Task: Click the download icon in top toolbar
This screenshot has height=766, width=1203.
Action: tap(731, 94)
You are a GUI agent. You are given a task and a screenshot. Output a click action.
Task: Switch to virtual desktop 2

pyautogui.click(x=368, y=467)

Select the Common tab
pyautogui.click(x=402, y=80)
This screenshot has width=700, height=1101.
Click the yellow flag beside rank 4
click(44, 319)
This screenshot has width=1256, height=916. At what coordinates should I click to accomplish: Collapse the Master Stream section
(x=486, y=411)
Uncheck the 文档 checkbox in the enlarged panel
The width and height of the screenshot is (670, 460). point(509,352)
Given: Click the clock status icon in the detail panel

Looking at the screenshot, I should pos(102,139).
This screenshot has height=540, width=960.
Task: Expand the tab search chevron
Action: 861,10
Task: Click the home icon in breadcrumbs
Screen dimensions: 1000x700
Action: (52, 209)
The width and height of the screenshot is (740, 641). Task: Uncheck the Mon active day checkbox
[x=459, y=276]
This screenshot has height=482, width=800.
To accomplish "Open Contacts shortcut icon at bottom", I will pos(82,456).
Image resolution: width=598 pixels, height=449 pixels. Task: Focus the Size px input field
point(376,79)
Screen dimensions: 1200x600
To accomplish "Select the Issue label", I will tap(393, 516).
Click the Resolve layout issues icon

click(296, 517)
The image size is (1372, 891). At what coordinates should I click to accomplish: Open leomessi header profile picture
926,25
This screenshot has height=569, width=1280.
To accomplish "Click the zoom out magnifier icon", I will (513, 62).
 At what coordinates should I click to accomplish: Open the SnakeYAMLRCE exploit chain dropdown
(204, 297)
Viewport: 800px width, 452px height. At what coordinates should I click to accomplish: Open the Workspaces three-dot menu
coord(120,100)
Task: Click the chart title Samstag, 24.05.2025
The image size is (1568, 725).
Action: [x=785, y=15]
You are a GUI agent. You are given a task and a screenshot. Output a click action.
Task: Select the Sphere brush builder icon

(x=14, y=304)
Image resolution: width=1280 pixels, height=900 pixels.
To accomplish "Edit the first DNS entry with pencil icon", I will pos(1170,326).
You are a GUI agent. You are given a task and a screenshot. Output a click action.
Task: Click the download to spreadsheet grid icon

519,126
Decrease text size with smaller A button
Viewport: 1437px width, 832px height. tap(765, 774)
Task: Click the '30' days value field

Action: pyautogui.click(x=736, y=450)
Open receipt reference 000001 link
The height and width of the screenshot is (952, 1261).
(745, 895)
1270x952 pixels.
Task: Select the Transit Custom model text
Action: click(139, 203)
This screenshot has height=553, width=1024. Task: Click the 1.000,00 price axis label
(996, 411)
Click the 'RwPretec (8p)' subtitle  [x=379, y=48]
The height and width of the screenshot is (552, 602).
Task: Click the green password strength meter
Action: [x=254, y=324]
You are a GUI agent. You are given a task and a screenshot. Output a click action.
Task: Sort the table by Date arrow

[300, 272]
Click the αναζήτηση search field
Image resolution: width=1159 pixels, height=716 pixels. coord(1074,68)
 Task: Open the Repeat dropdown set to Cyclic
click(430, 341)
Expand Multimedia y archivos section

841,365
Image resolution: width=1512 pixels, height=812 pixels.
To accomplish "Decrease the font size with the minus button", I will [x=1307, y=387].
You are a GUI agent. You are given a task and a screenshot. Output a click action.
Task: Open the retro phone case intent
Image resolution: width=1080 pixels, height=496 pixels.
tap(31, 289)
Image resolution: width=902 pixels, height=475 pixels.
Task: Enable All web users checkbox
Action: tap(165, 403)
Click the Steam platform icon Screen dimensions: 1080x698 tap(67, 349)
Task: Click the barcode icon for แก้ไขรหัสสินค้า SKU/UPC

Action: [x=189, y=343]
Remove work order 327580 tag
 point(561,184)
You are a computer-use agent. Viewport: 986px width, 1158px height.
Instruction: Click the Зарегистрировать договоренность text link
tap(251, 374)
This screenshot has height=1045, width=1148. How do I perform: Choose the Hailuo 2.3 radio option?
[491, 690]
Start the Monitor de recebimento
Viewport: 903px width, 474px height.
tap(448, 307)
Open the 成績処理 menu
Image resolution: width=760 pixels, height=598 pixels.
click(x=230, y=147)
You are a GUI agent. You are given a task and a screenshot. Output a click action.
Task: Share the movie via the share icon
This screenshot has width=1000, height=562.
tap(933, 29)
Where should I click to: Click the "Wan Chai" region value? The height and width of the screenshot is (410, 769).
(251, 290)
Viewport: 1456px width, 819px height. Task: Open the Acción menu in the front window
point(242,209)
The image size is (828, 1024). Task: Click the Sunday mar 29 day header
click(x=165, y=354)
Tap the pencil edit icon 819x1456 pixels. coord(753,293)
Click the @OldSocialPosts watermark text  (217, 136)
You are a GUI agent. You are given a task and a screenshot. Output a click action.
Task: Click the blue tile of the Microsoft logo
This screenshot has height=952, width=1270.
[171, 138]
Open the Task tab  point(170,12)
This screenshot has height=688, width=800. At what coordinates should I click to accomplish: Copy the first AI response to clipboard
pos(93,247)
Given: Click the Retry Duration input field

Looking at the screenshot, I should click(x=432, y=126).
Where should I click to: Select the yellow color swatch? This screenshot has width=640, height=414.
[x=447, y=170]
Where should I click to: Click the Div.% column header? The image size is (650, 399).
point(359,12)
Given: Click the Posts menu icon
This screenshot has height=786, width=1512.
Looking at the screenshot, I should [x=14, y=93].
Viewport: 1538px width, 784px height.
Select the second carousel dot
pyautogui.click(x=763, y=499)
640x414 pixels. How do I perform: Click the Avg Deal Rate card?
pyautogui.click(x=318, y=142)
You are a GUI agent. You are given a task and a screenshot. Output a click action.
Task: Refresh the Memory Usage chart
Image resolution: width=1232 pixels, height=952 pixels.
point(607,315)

━━━━━━━━━━

*DIRECTIONS*
Retype each entry exactly.

*WRITTEN ANSWER*
Task: Click the download icon in top toolbar
This screenshot has height=766, width=1203.
Action: tap(731, 94)
You are a GUI agent. You are given a task and a screenshot. Output a click action.
Task: Switch to virtual desktop 2

pyautogui.click(x=368, y=467)

Select the Common tab
pyautogui.click(x=402, y=80)
This screenshot has width=700, height=1101.
Click the yellow flag beside rank 4
click(44, 319)
This screenshot has width=1256, height=916. At what coordinates should I click to accomplish: Collapse the Master Stream section
(x=486, y=411)
Uncheck the 文档 checkbox in the enlarged panel
The width and height of the screenshot is (670, 460). point(509,352)
Given: Click the clock status icon in the detail panel

Looking at the screenshot, I should pos(102,139).
This screenshot has height=540, width=960.
Task: Expand the tab search chevron
Action: 861,10
Task: Click the home icon in breadcrumbs
Screen dimensions: 1000x700
Action: (52, 209)
The width and height of the screenshot is (740, 641). Task: Uncheck the Mon active day checkbox
[x=459, y=276]
This screenshot has height=482, width=800.
To accomplish "Open Contacts shortcut icon at bottom", I will pos(82,456).
Image resolution: width=598 pixels, height=449 pixels. Task: Focus the Size px input field
point(376,79)
Screen dimensions: 1200x600
To accomplish "Select the Issue label", I will tap(393, 516).
Click the Resolve layout issues icon

click(296, 517)
The image size is (1372, 891). At what coordinates should I click to accomplish: Open leomessi header profile picture
926,25
This screenshot has height=569, width=1280.
To accomplish "Click the zoom out magnifier icon", I will (513, 62).
 At what coordinates should I click to accomplish: Open the SnakeYAMLRCE exploit chain dropdown
(204, 297)
Viewport: 800px width, 452px height. At what coordinates should I click to accomplish: Open the Workspaces three-dot menu
coord(120,100)
Task: Click the chart title Samstag, 24.05.2025
The image size is (1568, 725).
Action: [x=785, y=15]
You are a GUI agent. You are given a task and a screenshot. Output a click action.
Task: Select the Sphere brush builder icon

(x=14, y=304)
Image resolution: width=1280 pixels, height=900 pixels.
To accomplish "Edit the first DNS entry with pencil icon", I will pos(1170,326).
You are a GUI agent. You are given a task and a screenshot. Output a click action.
Task: Click the download to spreadsheet grid icon

519,126
Decrease text size with smaller A button
Viewport: 1437px width, 832px height. tap(765, 774)
Task: Click the '30' days value field

Action: pyautogui.click(x=736, y=450)
Open receipt reference 000001 link
The height and width of the screenshot is (952, 1261).
(745, 895)
1270x952 pixels.
Task: Select the Transit Custom model text
Action: click(139, 203)
This screenshot has height=553, width=1024. Task: Click the 1.000,00 price axis label
(996, 411)
Click the 'RwPretec (8p)' subtitle  [x=379, y=48]
The height and width of the screenshot is (552, 602).
Task: Click the green password strength meter
Action: [x=254, y=324]
You are a GUI agent. You are given a task and a screenshot. Output a click action.
Task: Sort the table by Date arrow

[300, 272]
Click the αναζήτηση search field
Image resolution: width=1159 pixels, height=716 pixels. coord(1074,68)
 Task: Open the Repeat dropdown set to Cyclic
click(430, 341)
Expand Multimedia y archivos section

841,365
Image resolution: width=1512 pixels, height=812 pixels.
To accomplish "Decrease the font size with the minus button", I will [x=1307, y=387].
You are a GUI agent. You are given a task and a screenshot. Output a click action.
Task: Open the retro phone case intent
Image resolution: width=1080 pixels, height=496 pixels.
tap(31, 289)
Image resolution: width=902 pixels, height=475 pixels.
Task: Enable All web users checkbox
Action: tap(165, 403)
Click the Steam platform icon Screen dimensions: 1080x698 tap(67, 349)
Task: Click the barcode icon for แก้ไขรหัสสินค้า SKU/UPC

Action: [x=189, y=343]
Remove work order 327580 tag
 point(561,184)
You are a computer-use agent. Viewport: 986px width, 1158px height.
Instruction: Click the Зарегистрировать договоренность text link
tap(251, 374)
This screenshot has height=1045, width=1148. How do I perform: Choose the Hailuo 2.3 radio option?
[491, 690]
Start the Monitor de recebimento
Viewport: 903px width, 474px height.
tap(448, 307)
Open the 成績処理 menu
Image resolution: width=760 pixels, height=598 pixels.
click(x=230, y=147)
You are a GUI agent. You are given a task and a screenshot. Output a click action.
Task: Share the movie via the share icon
This screenshot has width=1000, height=562.
tap(933, 29)
Where should I click to: Click the "Wan Chai" region value? The height and width of the screenshot is (410, 769).
(251, 290)
Viewport: 1456px width, 819px height. Task: Open the Acción menu in the front window
point(242,209)
The image size is (828, 1024). Task: Click the Sunday mar 29 day header
click(x=165, y=354)
Tap the pencil edit icon 819x1456 pixels. coord(753,293)
Click the @OldSocialPosts watermark text  (217, 136)
You are a GUI agent. You are given a task and a screenshot. Output a click action.
Task: Click the blue tile of the Microsoft logo
This screenshot has height=952, width=1270.
[171, 138]
Open the Task tab  point(170,12)
This screenshot has height=688, width=800. At what coordinates should I click to accomplish: Copy the first AI response to clipboard
pos(93,247)
Given: Click the Retry Duration input field

Looking at the screenshot, I should click(x=432, y=126).
Where should I click to: Select the yellow color swatch? This screenshot has width=640, height=414.
[x=447, y=170]
Where should I click to: Click the Div.% column header? The image size is (650, 399).
point(359,12)
Given: Click the Posts menu icon
This screenshot has height=786, width=1512.
Looking at the screenshot, I should [x=14, y=93].
Viewport: 1538px width, 784px height.
Select the second carousel dot
pyautogui.click(x=763, y=499)
640x414 pixels. How do I perform: Click the Avg Deal Rate card?
pyautogui.click(x=318, y=142)
You are a GUI agent. You are given a task and a screenshot. Output a click action.
Task: Refresh the Memory Usage chart
Image resolution: width=1232 pixels, height=952 pixels.
point(607,315)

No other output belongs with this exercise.